Chronicles of Crime often gets compared to other tabletop detective experiences, and the comparison tends to favor it for accessibility and pacing. The app handles all the bookkeeping that can bog down text-heavy detective games, delivering clue text cleanly and tracking which locations and characters are available at any given point. This means less time flipping through manuals or cross-referencing paragraph numbers and more time actually investigating.

Learning the game is easy enough that non-gamers can jump in with minimal explanation. Scanning QR codes is intuitive for anyone with a smartphone, and the game’s structure of “go somewhere, talk to someone, look at something” maps onto how most people already think about detective work. This accessibility has made it a popular choice for couples and small groups who enjoy mystery fiction but don’t consider themselves board gamers.

Should You Play Chronicles of Crime?

If you enjoy cooperative puzzle-solving, detective fiction, or mystery games and don’t mind the involvement of a companion app, Chronicles of Crime is one of the best options in the genre. It works well at all player counts, with solo play and two-player games being particularly strong. The time pressure and open information design create natural discussion, and the Scan & Play system demonstrates that app integration in board games can enhance rather than replace the tabletop experience.

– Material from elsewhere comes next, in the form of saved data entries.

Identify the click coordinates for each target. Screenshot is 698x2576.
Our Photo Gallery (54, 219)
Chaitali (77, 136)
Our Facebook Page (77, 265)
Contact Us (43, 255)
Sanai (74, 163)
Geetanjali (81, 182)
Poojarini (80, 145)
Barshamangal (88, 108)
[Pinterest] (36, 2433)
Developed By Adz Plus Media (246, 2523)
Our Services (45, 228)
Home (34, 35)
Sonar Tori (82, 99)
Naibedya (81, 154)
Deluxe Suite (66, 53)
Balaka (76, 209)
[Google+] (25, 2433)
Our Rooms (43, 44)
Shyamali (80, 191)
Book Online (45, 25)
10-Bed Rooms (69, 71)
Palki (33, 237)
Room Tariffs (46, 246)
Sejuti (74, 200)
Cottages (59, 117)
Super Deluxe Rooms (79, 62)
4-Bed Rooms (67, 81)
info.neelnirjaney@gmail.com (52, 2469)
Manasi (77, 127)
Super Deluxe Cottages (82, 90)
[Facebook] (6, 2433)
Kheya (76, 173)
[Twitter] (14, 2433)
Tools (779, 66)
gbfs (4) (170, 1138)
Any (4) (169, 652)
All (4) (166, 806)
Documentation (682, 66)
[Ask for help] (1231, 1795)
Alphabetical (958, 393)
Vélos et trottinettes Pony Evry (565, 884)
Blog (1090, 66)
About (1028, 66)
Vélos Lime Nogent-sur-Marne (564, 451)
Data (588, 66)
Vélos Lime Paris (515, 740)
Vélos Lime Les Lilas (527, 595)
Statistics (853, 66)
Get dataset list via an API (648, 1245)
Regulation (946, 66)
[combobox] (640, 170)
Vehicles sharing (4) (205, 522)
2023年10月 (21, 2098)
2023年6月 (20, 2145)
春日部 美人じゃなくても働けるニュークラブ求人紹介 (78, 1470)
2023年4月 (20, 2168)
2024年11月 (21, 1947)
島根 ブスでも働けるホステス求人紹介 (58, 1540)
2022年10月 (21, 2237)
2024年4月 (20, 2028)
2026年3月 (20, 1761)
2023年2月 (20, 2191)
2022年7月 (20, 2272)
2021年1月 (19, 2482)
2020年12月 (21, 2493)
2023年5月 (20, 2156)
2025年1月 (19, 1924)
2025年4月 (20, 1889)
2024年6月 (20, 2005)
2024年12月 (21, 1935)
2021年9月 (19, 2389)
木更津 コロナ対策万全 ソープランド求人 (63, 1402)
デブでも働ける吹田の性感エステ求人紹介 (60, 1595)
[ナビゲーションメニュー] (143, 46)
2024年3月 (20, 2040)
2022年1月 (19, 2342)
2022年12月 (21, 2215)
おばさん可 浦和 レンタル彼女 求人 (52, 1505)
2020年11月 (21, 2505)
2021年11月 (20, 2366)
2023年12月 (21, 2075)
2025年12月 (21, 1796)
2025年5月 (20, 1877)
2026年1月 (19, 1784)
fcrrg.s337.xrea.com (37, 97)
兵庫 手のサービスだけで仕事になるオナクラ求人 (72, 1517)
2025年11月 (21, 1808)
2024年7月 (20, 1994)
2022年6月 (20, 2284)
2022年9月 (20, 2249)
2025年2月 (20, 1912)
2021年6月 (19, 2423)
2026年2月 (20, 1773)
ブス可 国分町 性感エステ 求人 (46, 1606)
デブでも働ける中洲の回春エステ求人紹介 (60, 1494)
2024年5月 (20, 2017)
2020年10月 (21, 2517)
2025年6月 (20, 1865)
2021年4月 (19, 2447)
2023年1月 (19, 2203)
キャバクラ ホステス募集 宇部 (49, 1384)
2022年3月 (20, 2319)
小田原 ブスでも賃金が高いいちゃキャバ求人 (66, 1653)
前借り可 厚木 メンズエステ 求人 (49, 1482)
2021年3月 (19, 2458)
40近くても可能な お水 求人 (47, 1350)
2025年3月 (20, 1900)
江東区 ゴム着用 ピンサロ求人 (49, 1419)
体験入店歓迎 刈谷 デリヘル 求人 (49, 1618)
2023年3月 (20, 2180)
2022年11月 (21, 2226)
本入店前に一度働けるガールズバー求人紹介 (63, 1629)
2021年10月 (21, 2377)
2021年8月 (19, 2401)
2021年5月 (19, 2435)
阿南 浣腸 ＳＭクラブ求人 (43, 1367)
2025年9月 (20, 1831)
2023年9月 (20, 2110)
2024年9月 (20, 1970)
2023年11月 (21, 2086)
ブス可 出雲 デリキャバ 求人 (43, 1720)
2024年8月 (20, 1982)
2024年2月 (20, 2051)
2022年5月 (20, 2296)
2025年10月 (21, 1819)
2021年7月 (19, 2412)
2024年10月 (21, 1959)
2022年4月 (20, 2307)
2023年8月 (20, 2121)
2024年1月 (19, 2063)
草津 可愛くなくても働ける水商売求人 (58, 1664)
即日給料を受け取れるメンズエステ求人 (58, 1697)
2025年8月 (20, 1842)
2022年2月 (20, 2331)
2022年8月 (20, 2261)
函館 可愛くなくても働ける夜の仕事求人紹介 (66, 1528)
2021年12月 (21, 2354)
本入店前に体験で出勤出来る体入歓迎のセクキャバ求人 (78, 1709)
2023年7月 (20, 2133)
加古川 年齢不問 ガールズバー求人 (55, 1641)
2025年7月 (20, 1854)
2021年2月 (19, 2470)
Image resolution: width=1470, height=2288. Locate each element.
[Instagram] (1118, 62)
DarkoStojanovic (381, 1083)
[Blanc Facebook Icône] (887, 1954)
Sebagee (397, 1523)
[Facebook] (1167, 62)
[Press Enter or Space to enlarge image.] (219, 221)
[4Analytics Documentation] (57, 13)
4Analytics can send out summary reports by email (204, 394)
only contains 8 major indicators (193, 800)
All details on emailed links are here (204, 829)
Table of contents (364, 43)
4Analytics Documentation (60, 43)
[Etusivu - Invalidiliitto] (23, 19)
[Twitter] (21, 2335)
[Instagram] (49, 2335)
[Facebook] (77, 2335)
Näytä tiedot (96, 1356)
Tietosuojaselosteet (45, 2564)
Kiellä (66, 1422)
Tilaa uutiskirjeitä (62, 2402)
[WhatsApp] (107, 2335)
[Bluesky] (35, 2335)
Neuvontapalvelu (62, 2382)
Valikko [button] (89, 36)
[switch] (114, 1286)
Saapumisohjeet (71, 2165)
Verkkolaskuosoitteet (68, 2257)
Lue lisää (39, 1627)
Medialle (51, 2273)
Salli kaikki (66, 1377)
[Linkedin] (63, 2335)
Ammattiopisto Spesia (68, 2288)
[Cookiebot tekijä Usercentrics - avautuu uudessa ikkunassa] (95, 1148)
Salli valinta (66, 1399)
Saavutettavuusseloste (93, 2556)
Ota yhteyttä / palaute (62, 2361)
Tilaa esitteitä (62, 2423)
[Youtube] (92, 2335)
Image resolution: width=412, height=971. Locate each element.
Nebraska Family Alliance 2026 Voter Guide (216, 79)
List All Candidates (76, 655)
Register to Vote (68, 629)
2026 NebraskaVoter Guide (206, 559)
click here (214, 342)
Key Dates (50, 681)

Skip it if app dependency is a dealbreaker for you, or if you need a game that offers unlimited replayability from a single box. Players who strongly prefer purely analog board gaming experiences will find the constant phone scanning at odds with what they want from the hobby. And if you’ve already played through several scenario-based detective games and feel burned out on the format, Chronicles of Crime is unlikely to change your mind about the genre’s fundamental limitation.

The Verdict on Chronicles of Crime

Chronicles of Crime proves that app integration in board games can be done right. The Scan & Play system is elegant, the cases are well-constructed, and the cooperative experience it generates ranks among the best in detective gaming. Its weaknesses are inherent to the genre: finite scenarios and technological dependency. But the quality of each individual playthrough is high enough that most groups will feel they got their money’s worth long before they run out of cases to solve. Few games blend digital and physical components this smoothly.